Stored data
╭──

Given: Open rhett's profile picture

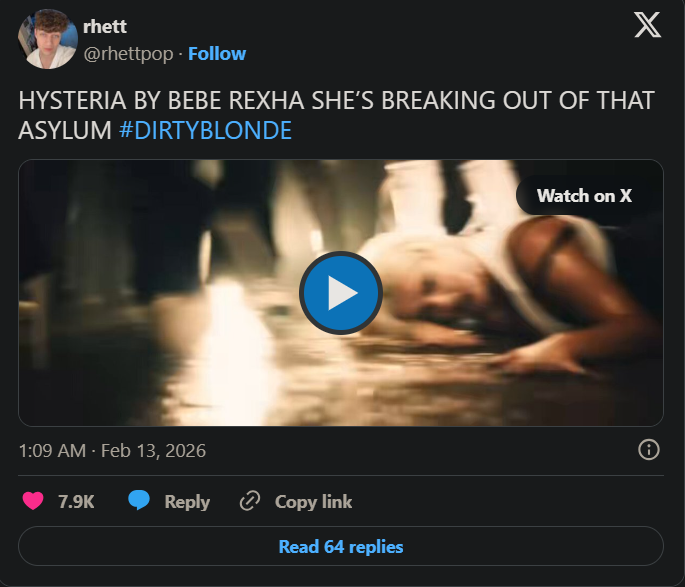Looking at the screenshot, I should [x=47, y=39].
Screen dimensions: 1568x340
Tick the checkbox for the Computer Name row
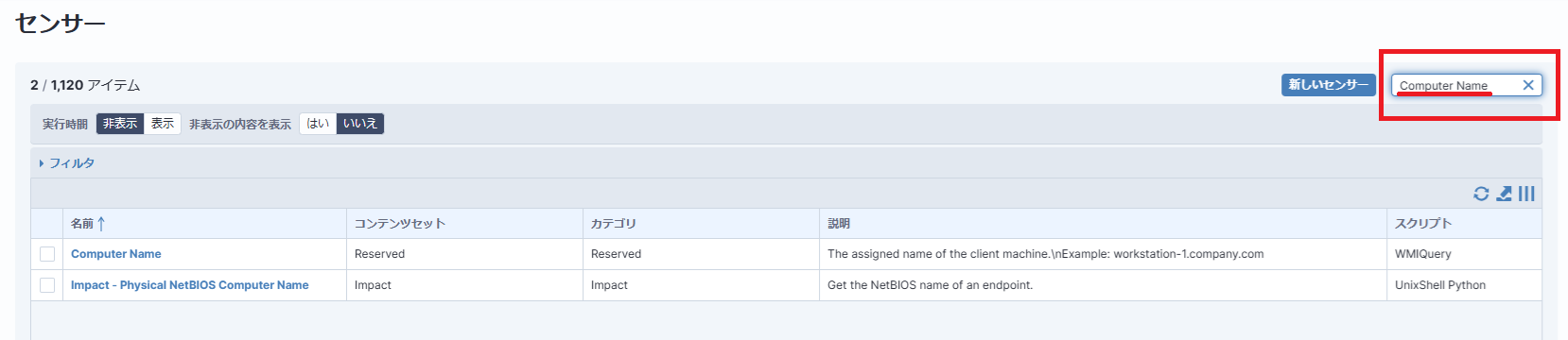47,254
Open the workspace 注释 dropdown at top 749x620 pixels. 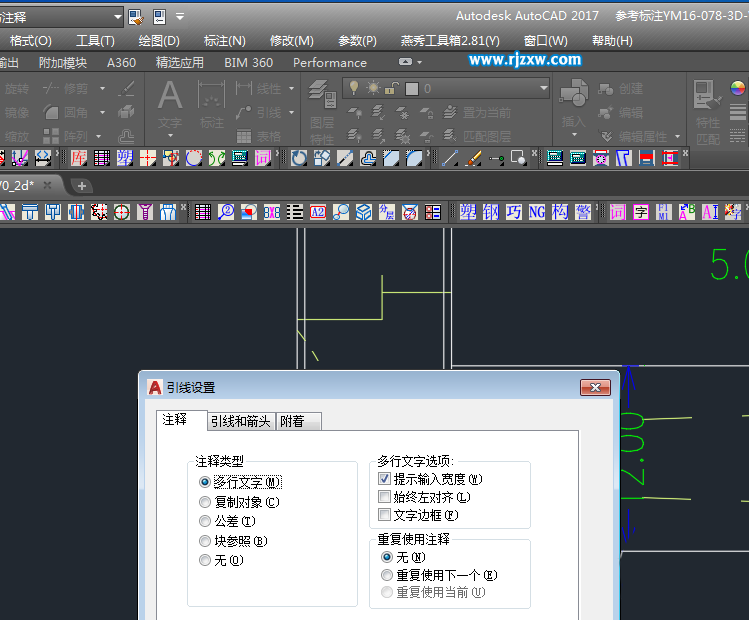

╰──

What is needed is an exact copy of the lines from the one containing "Screen dimensions: 1568x340" through the last line of the records, with every picture left out.

Screen dimensions: 1568x340
Tick the checkbox for the Computer Name row
47,254
Open the workspace 注释 dropdown at top 749x620 pixels. 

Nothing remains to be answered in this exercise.